Rainbow Rowell has revealed that she wrote Harry Potter fanfiction after getting “kind of depressed” between writing two of her own novels.
The American author, who has been promoting her books in the UK this week, also revealed that reading Harry Potter fanfiction led her to start thinking about fans and fandom, the subject of her YA novel Fangirl (Macmillan Children’s Books).
Fangirl focuses on a teenager who writes fanfiction based on a series of books about a magician called Simon Snow and his nemesis Baz, a vampire.
Rowell’s Harry Potter fanfiction – a 30,000-word novella written between Fangirl and her new novel Landline (Orion) – focuses on Harry and Draco, a popular romantic pairing amongst the Harry Potter fanfiction community, and is set in the future.
“It’s funny because it’s where I was in life,” Rowell told The Bookseller. “It’s Harry and Draco as a couple who have been married for many years, and they’re raising Harry’s kids, with Ginny, she has not been vilified.
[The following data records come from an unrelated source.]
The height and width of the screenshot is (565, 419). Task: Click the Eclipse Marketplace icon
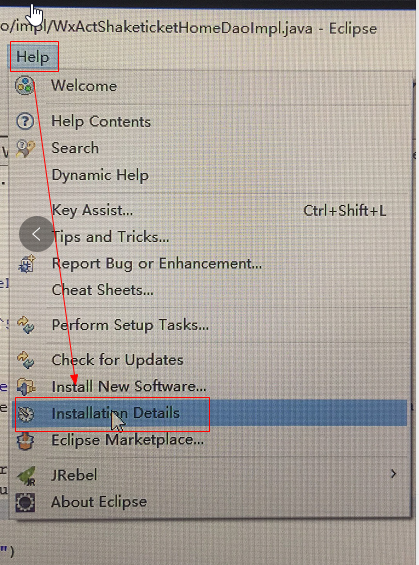25,440
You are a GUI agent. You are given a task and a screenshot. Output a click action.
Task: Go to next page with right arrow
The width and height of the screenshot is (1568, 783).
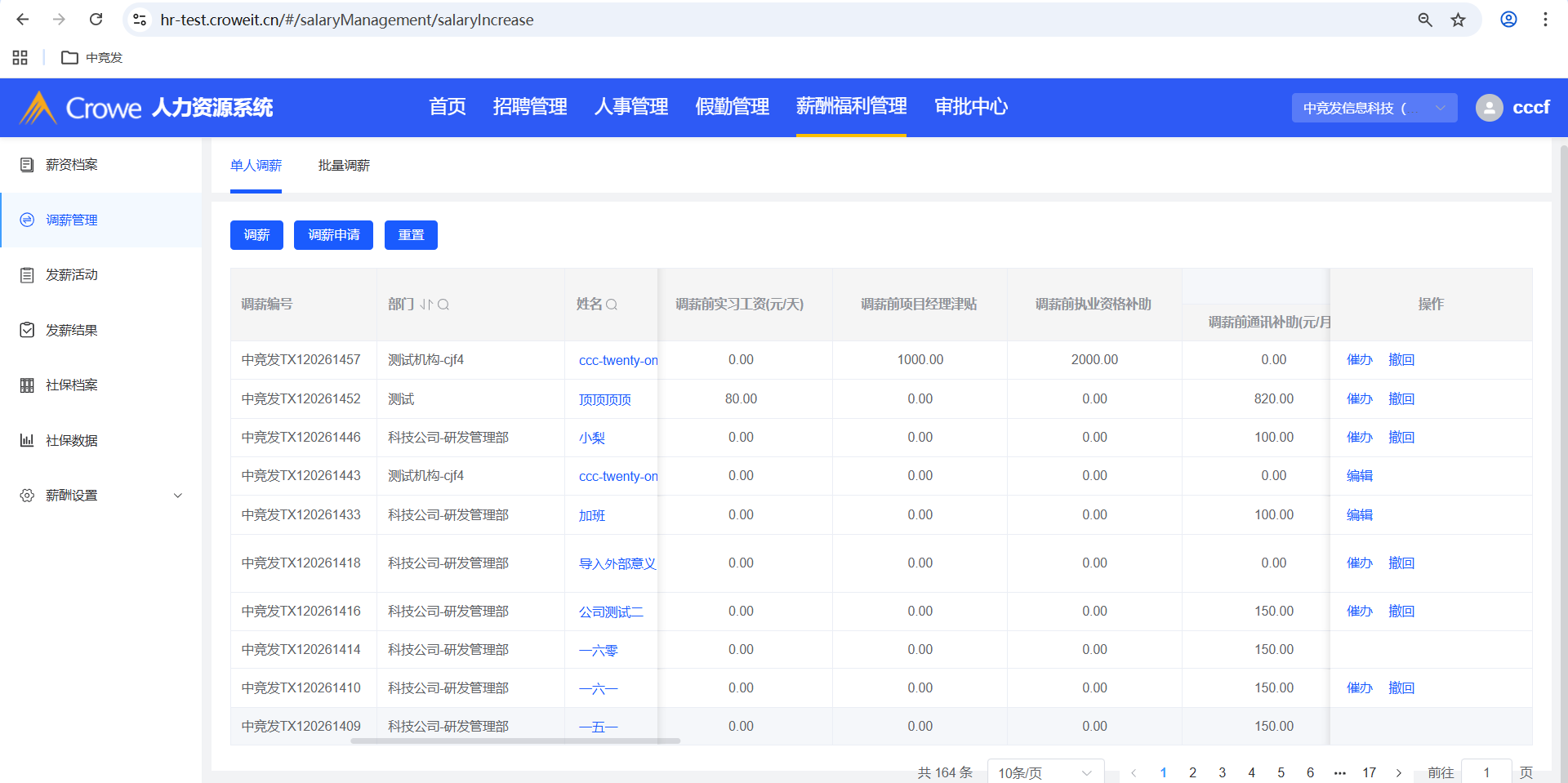(1398, 772)
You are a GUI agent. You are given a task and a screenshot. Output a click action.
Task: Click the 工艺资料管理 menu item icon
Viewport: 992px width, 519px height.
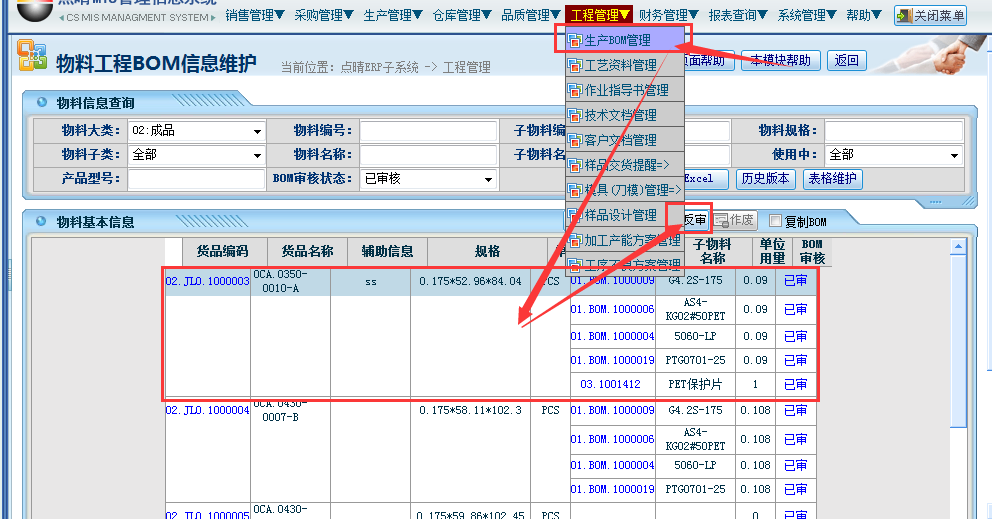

“It’s them dealing with attachment parenting and step-parents and all these middle-aged issues of what it means to be a step-parent.”
Rowell, who has never published the work online, will read an extract from it when she appears at the Harry Potter fan convention LeakyCon in America later this month.
“Someday I’ll meet J K Rowling and I’ll be mortified,” Rowell told The Bookseller. “If our paths were ever to cross, I don’t want this to come up.”
Rowell said she read a lot of Harry Potter fanfiction after the final film adaptation of Rowling’s book was released, and that led to her thinking about what life would have been like if she was growing up now, which was the thought behind Fangirl and its main character Cath.
“I was always the sort of teenager who would get really excited about things, and then not always have anybody to talk to about them,” she said. “And so just the idea that I would have been able to make that connection [online], I would have felt so much less alone as a teenager, but… if I had had this internet life I wonder, with my social anxiety and shyness, I might have had a harder time breaking through that?
“Why even try when you can have a rich real life online? So that’s where I got the idea of Cath from, who I don’t think is choosing between real life and the internet, but I do think she’s sort of choosing how much she is going to relate to people face to face and how much she’s going to push herself and how much of her childhood is she going to take with her into adult life.”
A spokesman for Rowling’s literary agency, The Neil Blair Partnership, said: “Our view on Harry Potter fan fiction is broadly that it should be non-commercial and should also not be distributed through commercial websites.
“Writers should write under their own name and not as J K Rowling. Content should not be inappropriate – also any content not suitable for young readers should be marked as age restricted.”